Leur situation est aggravée par le rapport de forces social tel qu'il établi en France : des syndicats de moins en moins représentatifs partent en guerre contre des réformes d'autant plus impopulaires que leur effet ne peut être ressenti que plusieurs années plus tard, ce qui ne les rend pas moins indispensables. Mais les mêmes syndicats ne défendent pas les chômeurs, représentés par le mouvement Attac qui, malheureusement, au lieu de revendiquer pour ses mandants, adhère à l'altermondialisme dont on ne dira jamais assez qu'il est beaucoup moins nuisible au marché du travail en France que la réduction des budgets consacrés, par exemple, à la recherche.

L'autre injustice.

A l'injustice courante qui divise en classes inégales toute société fondée sur l'économie de marché, s'ajoute en France une autre injustice qui crée deux grandes classes : ceux qui ont un emploi, la semaine de 35 heures, le droit de grève et peuvent réclamer des hausses de salaires et ceux qui n'ont rien, c'est-à-dire pas d'emploi, puis un jour pas d'indemnités de chômage, puis un autre jour doivent commencer à vivre avec le RMI. L'augmentation du nombre de sans-abri, la clochardisation des habitants les plus pauvres des grandes villes, la hausse inévitable des prestations de la charité des associations sont explicables par un chômage de très longue durée qui n'est plus indemnisé.
Bien que ce qui meut les chefs d'entreprise soit uniquement le profit, bien qu'une diminution des charges assortie d'une réduction des dépenses publiques (encore faut-il faire les bons choix) ne garantisse pas un essor du recrutement, il ne fait plus aucun doute qu'un pays qui consacre encore quelque 45 % de son produit intérieur brut (PIB) aux dépenses collectives ne peut plus créer un climat favorable à l'éclosion des entreprises, surtout des PME (petites et moyennes entreprises) qui forment un maillage serré et dictent des rapports infiniment plus conviviaux entre employeur et employé.
Le gouvernement fournit des efforts courageux pour renverser la tendance, diminuer les effectifs des fonctionnaires, réduire les avantages des non-actifs, bref ramener progressivement la part du PIB réservée au train de l'Etat à une proportion plus facile à gérer (l'idéal serait 30 à 35 %, mais nous mettrons des décennies à y parvenir).

> Lignes de données
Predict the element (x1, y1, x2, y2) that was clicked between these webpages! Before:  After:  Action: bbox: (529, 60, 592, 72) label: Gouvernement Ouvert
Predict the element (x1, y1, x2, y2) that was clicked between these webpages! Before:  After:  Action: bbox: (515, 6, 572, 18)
* * *
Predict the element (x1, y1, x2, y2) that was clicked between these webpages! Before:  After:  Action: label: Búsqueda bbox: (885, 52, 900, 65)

> Consigne
Recopiez le passage de l'extrait sur le chômage en France qui va de « Le gouvernement fournit » jusqu'à « à y parvenir). », en substituant « agents publics » à « fonctionnaires ».

> Réponse complète
Le gouvernement fournit des efforts courageux pour renverser la tendance, diminuer les effectifs des agents publics, réduire les avantages des non-actifs, bref ramener progressivement la part du PIB réservée au train de l'Etat à une proportion plus facile à gérer (l'idéal serait 30 à 35 %, mais nous mettrons des décennies à y parvenir).